International crude oil prices shot up nearly 50% higher than what they were when the government drew up its budget for FY23. The rise in oil prices is expected to worsen the current account deficit, add to inflation and push up government borrowing leading to lower growth.
The domestic currency opened weak at 76.85 down from Friday’s close of 76.17 and came under sustained pressure as demand for dollars surged. The RBI managed to keep the rupee steady at 76.96 levels for the better part of the day before it briefly crossed 77. It finally closed at 76.97.
“There is no way to make a forecast as markets are not being driven by fundamentals but by the ongoing Russia-Ukraine conflict. The conflict in turn will determine the direction of oil prices. If the stand-off continues, the market will be on tenterhooks and will hedge most open risks. If the conflict settles down, oil and commodity prices would also ease. While the sanctions may continue, the markets would get more realistic.
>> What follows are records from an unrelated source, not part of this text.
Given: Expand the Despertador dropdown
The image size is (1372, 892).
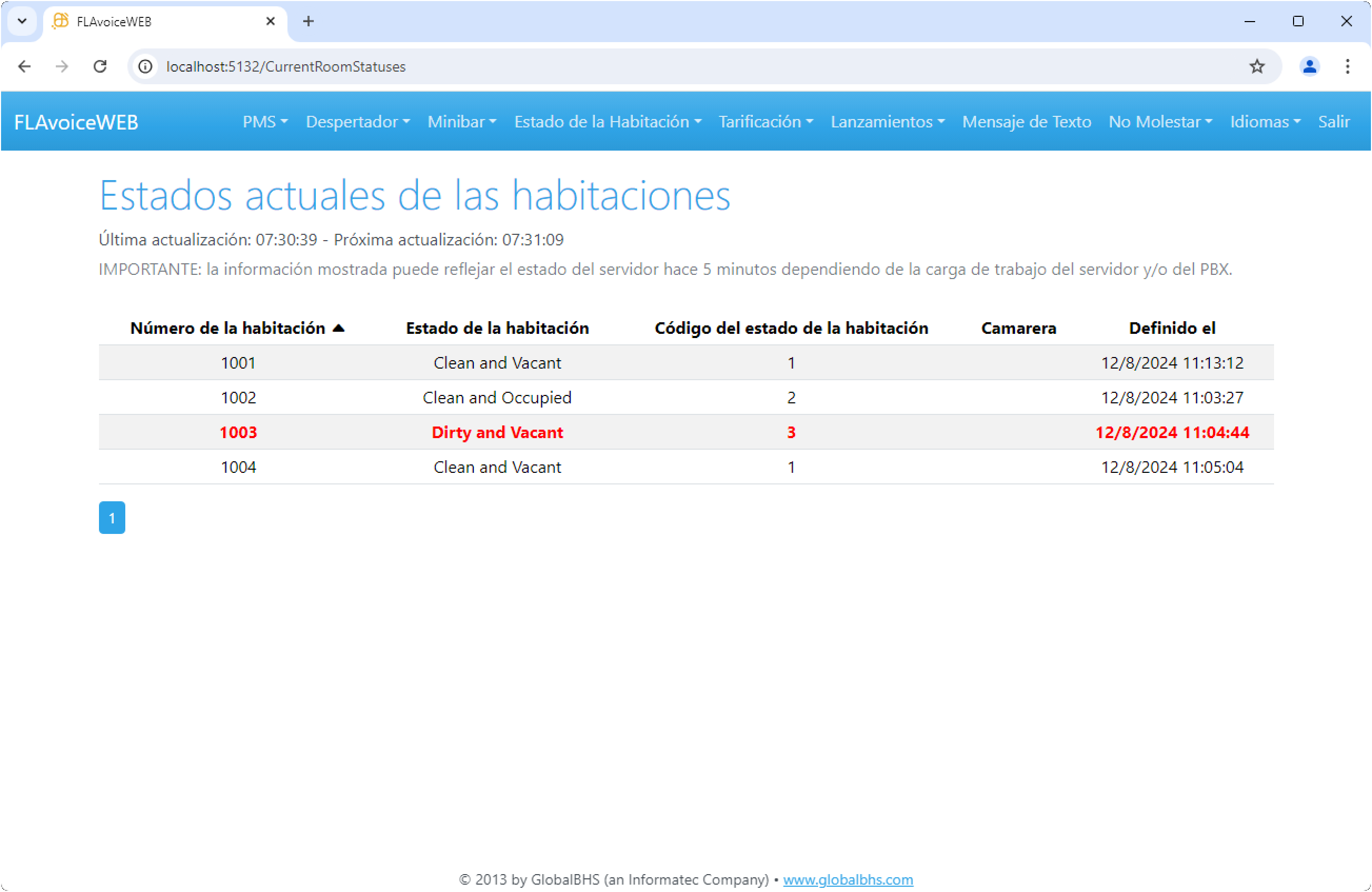Looking at the screenshot, I should click(357, 122).
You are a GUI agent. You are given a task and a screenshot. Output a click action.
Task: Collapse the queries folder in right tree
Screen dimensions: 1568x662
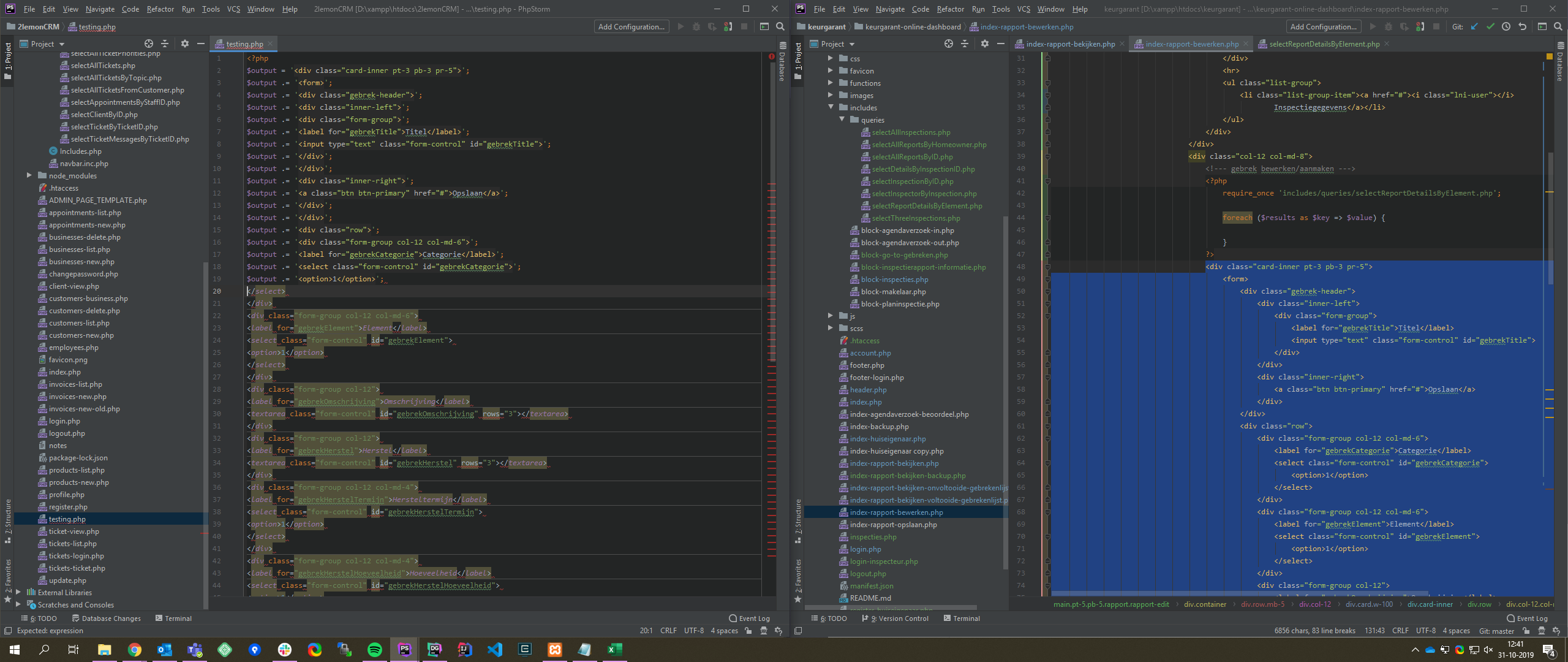(x=842, y=120)
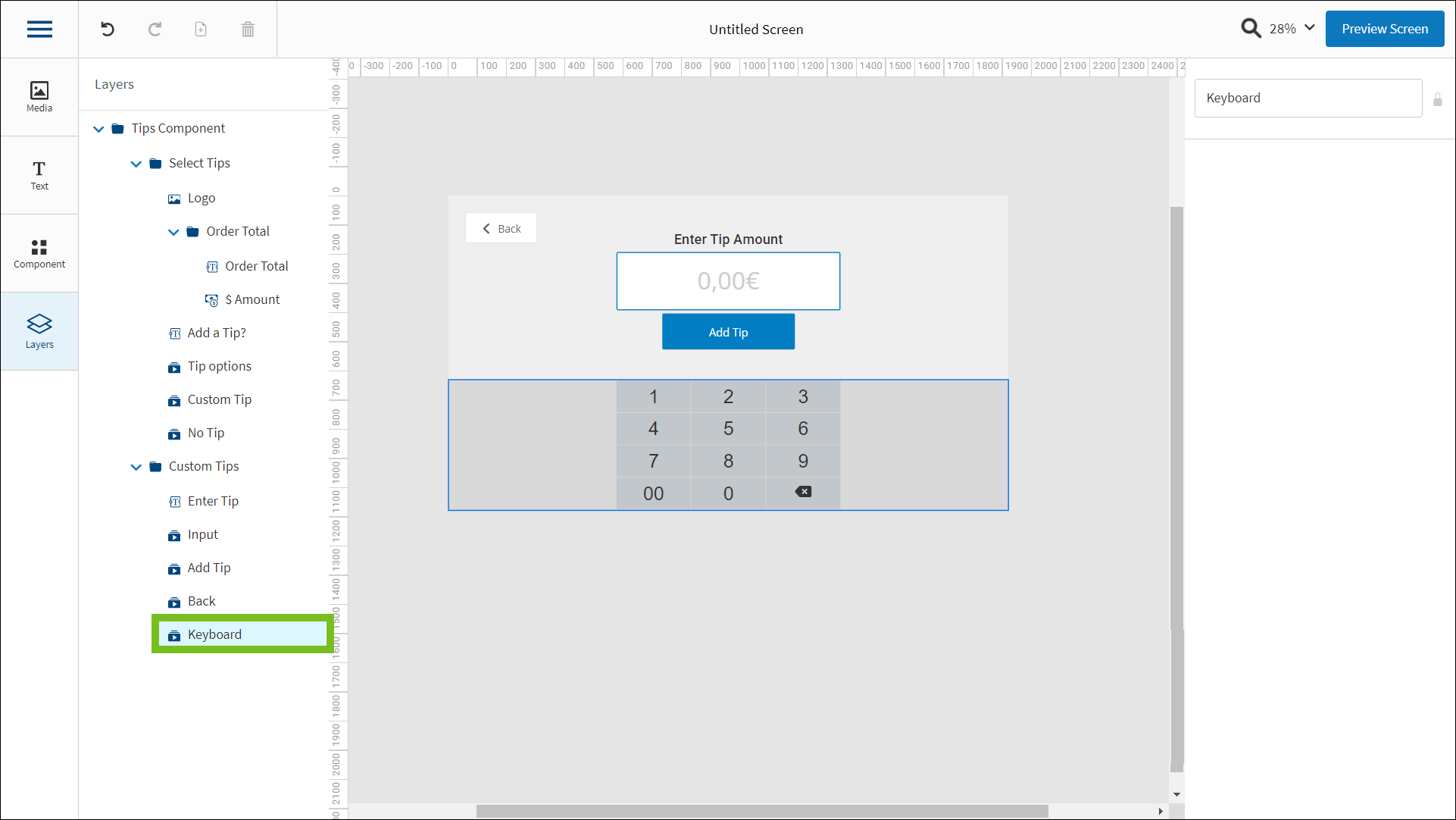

The longer the conflict persists, the more it will dent world GDP and lead to a sooner than expected recessionary trend,” said Ashhish Vaidya – Head Of Treasury – DBS Bank.
According to Pranjul Bhandari, chief India economist with HSBC If oil averages around $100 for a prolonged period, the drag on GDP growth could be up to 0.9 percentage points and inflation could rise by around 1 percentage point, and the current account deficit could widen by 1.2 percentage point.
While businesses run the risk of costlier inputs, lower demand and higher interest rates triggered by inflation, individuals could see travel and education abroad become costlier. “Business travellers and students do not have the flexibility to postpone their travel but the weaker rupee could hit leisure travel booking for the summer holidays,” said M Hariprasad, Executive Director and Business Head , Ebixcash World Money.
This is a setback to the travel industry which was expecting travel to pick up after slowing down in end-December and January due to the Omicron wave. “Student demand for foreign exchange will pick up around July-August when the fall admission starts in foreign universities,” he said.
On Monday, dealers were unwilling to take a view on where the rupee would be at end-March and most of them chose to maintain nimble positions. “India is the worst affected because we are majorly dependent on oil imports, it is not because of exposure to Russia. But if there is a ceasefire and oil retraces the rupee can become the best performer,” said Vaidya.